2004/05: Coming off a trip to the Western Conference Finals, great things were expected for the Timberwolves, but there were problems right from the start as Latrell Sprewell and Sam Cassell both expressed unhappiness about their contract status. Each would carry that unhappiness on the court and would underachieve all season as both had significant fall offs from the year before as the Wolves never quite were able to get anything going. Hovering around .500 all season, the Timberwolves seemed to be in a season-long fog as they started January by losing seven of eight games. The struggles would continue into February when Coach Flip Saunders was fired as a GM Kevin McHale stepped in to try to salvage the season. There would be no salvaging the season as the Timberwolves continued their mediocre play all season missing the playoffs for the first time since 1996 as they finished in third place in the Northwest Division with a disappointing 44-38 record.
2005/06: Coming off a disappointing season, the Timberwolves had a new coach in Dwane Casey, and some new players as Marko Jaric were acquired from the Los Angeles Clippers in a trade for Sam Cassell. Early on, the new pieces seemed to fit well as the T-Wolves got off to a solid start winning 12 of their first 18 games. However, it would not last as the Timberwolves won just three of their next 14 games. Looking to make more changes, the Wolves would deal Wally Szczerbiak, Dwayne Jones, and Michael Olowokandi, along with a future first-round draft pick to the Boston Celtics for Ricky Davis, Mark Blount, Justin Reed, Marcus Banks, and two second-round draft picks on January 26th. After the deal the Wolves would not play any better as they posted a terrible 3-11 record in February as their playoffs hopes faded away fast, as they went on to post a terrible record of 33-49, finishing in fourth place in the Northwest Division while missing the playoffs for the second straight season.

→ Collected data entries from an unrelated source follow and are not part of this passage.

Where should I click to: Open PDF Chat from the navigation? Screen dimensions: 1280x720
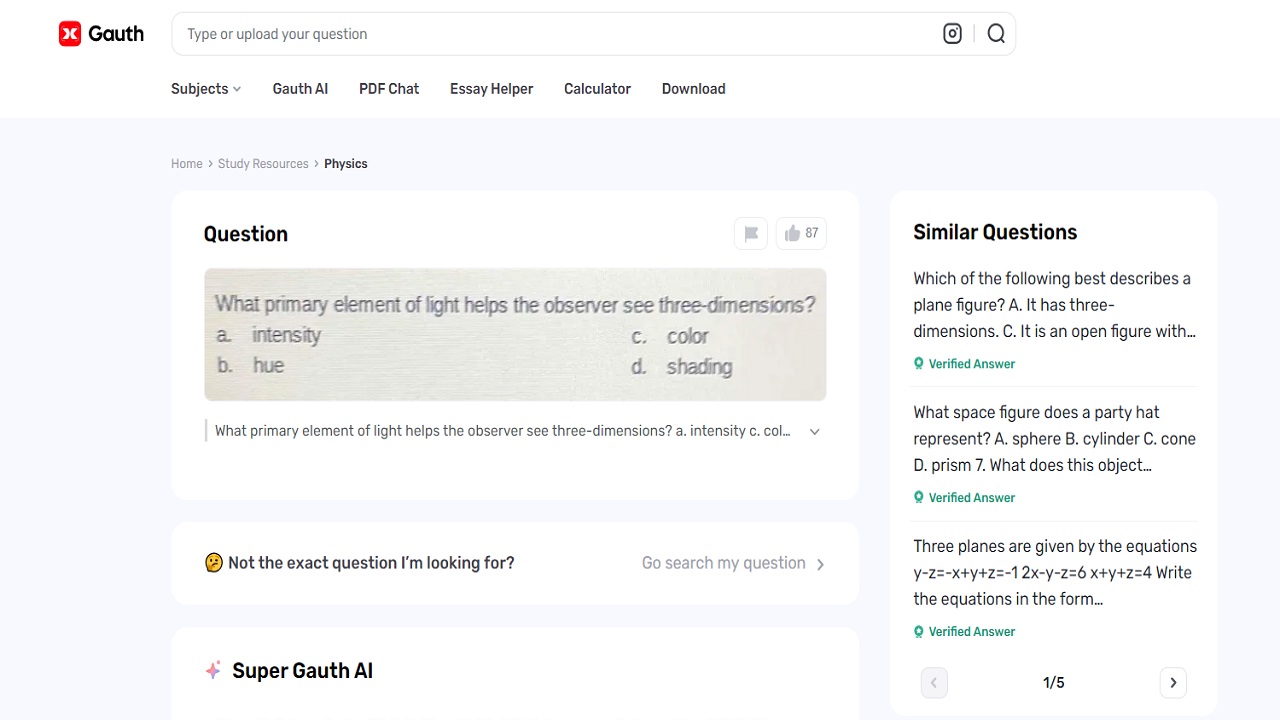tap(389, 88)
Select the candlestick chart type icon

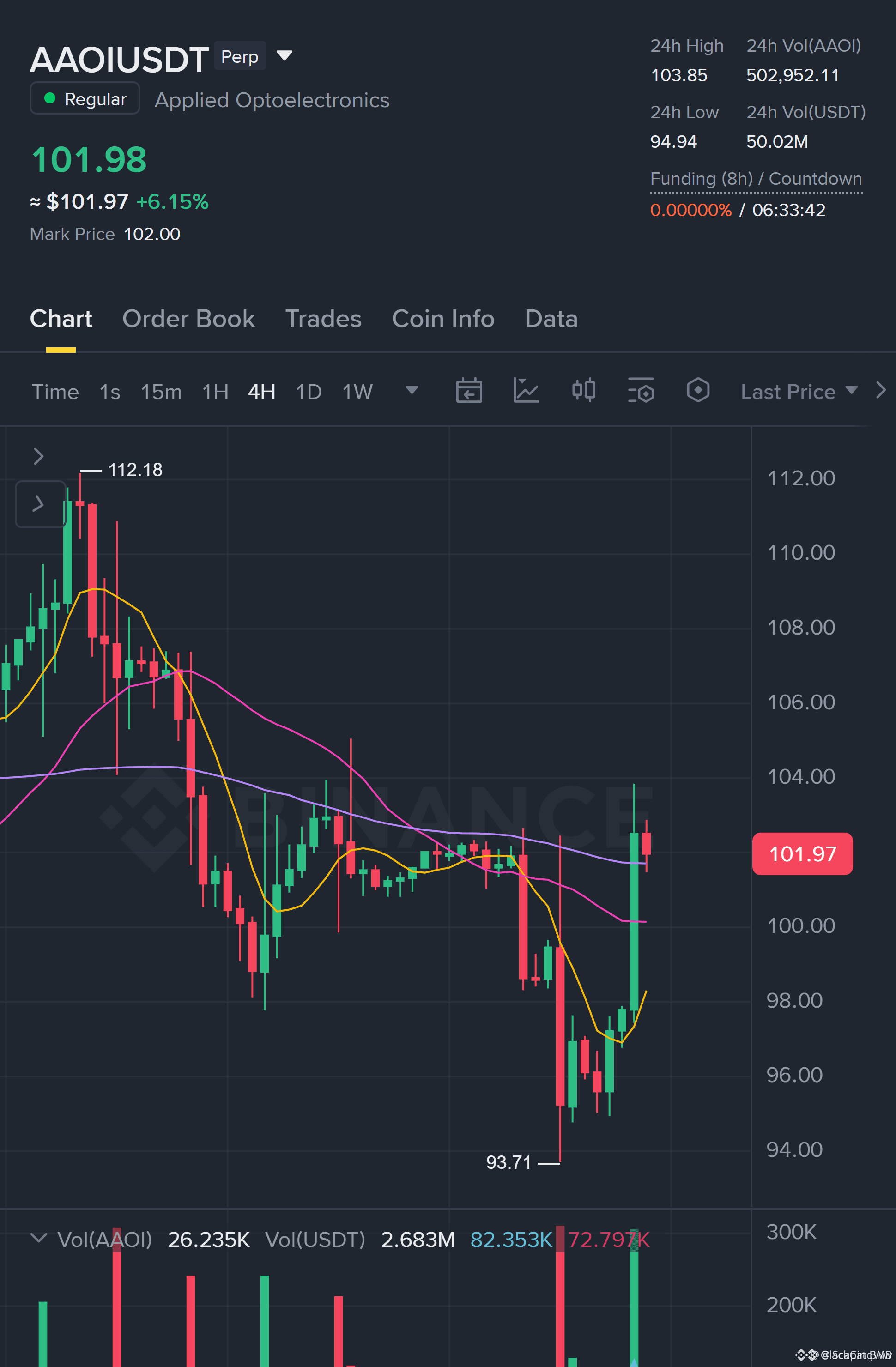tap(583, 391)
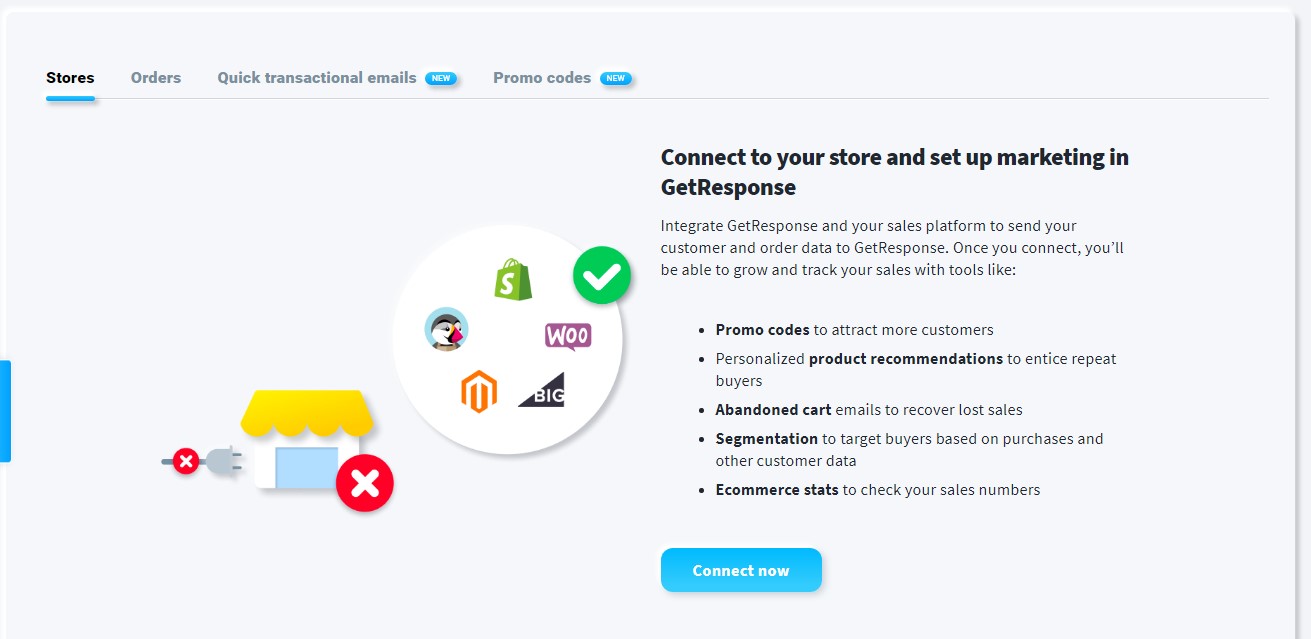Click the small red X on plug cable
1311x639 pixels.
point(186,461)
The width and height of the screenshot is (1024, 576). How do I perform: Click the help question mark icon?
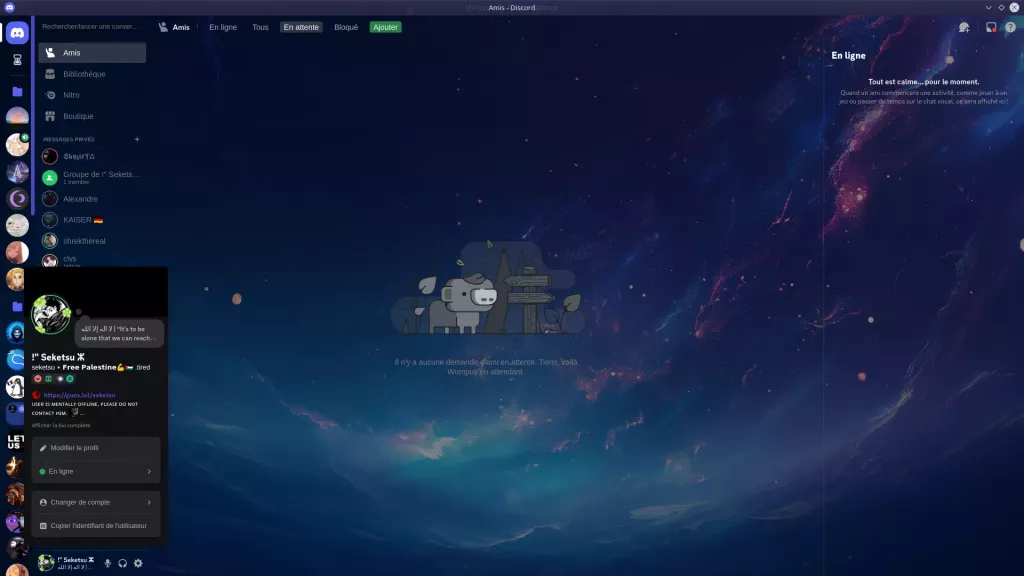pos(1011,27)
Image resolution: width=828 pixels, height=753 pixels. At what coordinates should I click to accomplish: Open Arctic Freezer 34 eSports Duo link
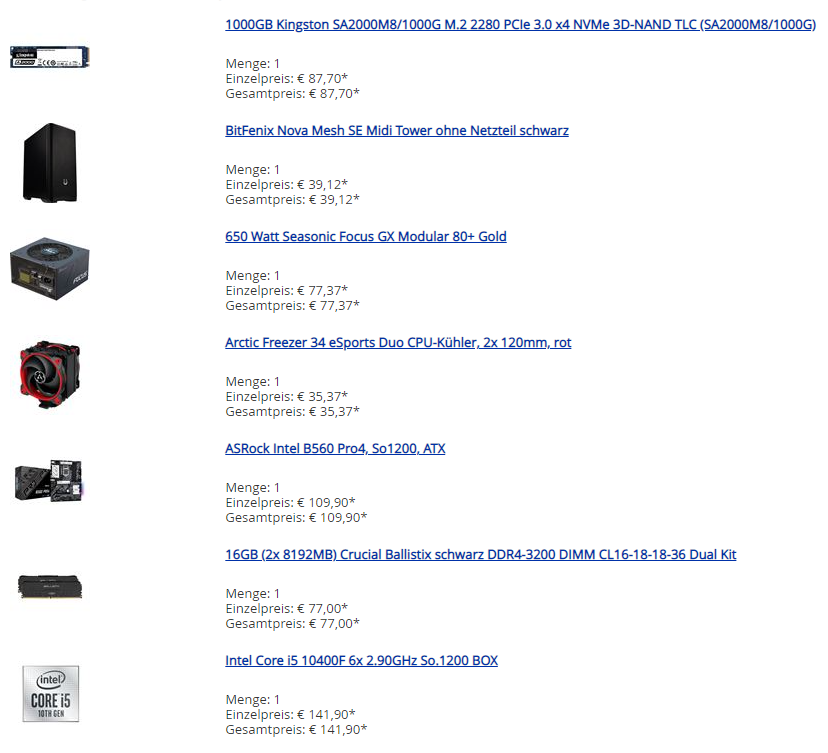398,343
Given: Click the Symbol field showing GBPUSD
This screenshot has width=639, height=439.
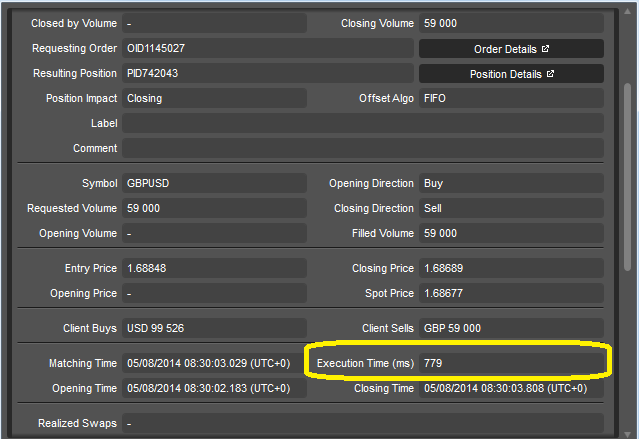Looking at the screenshot, I should point(214,183).
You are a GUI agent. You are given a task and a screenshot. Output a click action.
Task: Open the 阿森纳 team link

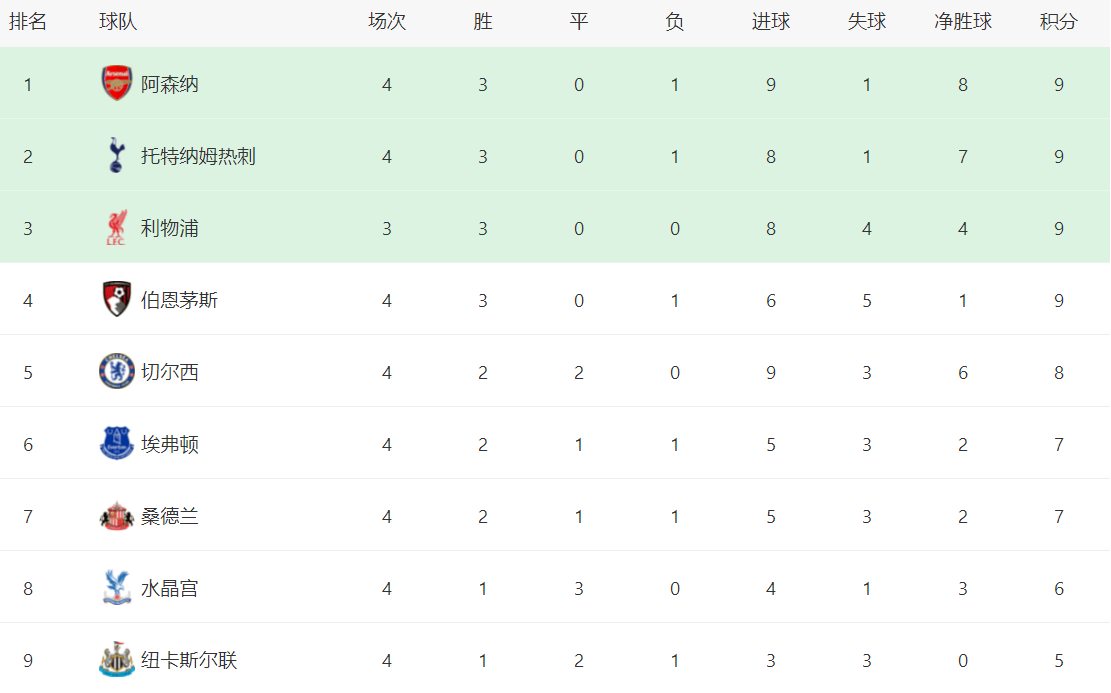click(169, 84)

2006/07: Kevin Garnett continued to be a lone wolf, as the Timberwolves did not have much talent around him. One deal that did not work out was the draft-day trade with the Portland Trail Blazers, as they swapped picks sending Brandon Roy to Portland in exchange for Randy Foye. While Foye struggled in his rookie season, Roy would excel, winning the NBA Rookie of the Year. Kevin Garnett would continue to express his dissatisfaction with the Wolves, as he was having another solid season. Still, it was going unrewarded, as the team struggled with mediocrity, as every strong stretch was met with an equal or greater losing streak as they held a 20-20 record when Coach Dwane Casey was fired and replaced with Randy Wittman. The coaching change would not work out was Timberwolves played worse under their new coach, as they ended the season with a terrible 32-50, missing the playoffs for the third straight season. Following the season the Timberwolves, would follow threw on a promise, trading Kevin Garnett, the team’s franchise player to the Boston Celtics for Al Jefferson, Theo Ratliff, Gerald Green, Sebastian Telfair, Ryan Gomes, two first-round draft picks, and cash considerations. This is the largest combination of players and picks ever traded for a single player in NBA history. The trade of K.G. was not the only deal the T-Wolves would make in the off-season, as Mike James and Justin Reed were shipped to the Houston Rockets for Juwan Howard, who would be released before playing a single game in Minnesota. They would also trade Ricky Davis and Mark Blount to the Miami Heat in exchange for the Heat’s Antoine Walker, Michael Doleac, Wayne Simien, and a draft pick, as the General Manager Kevin McHale completely tore down the team to start from scratch.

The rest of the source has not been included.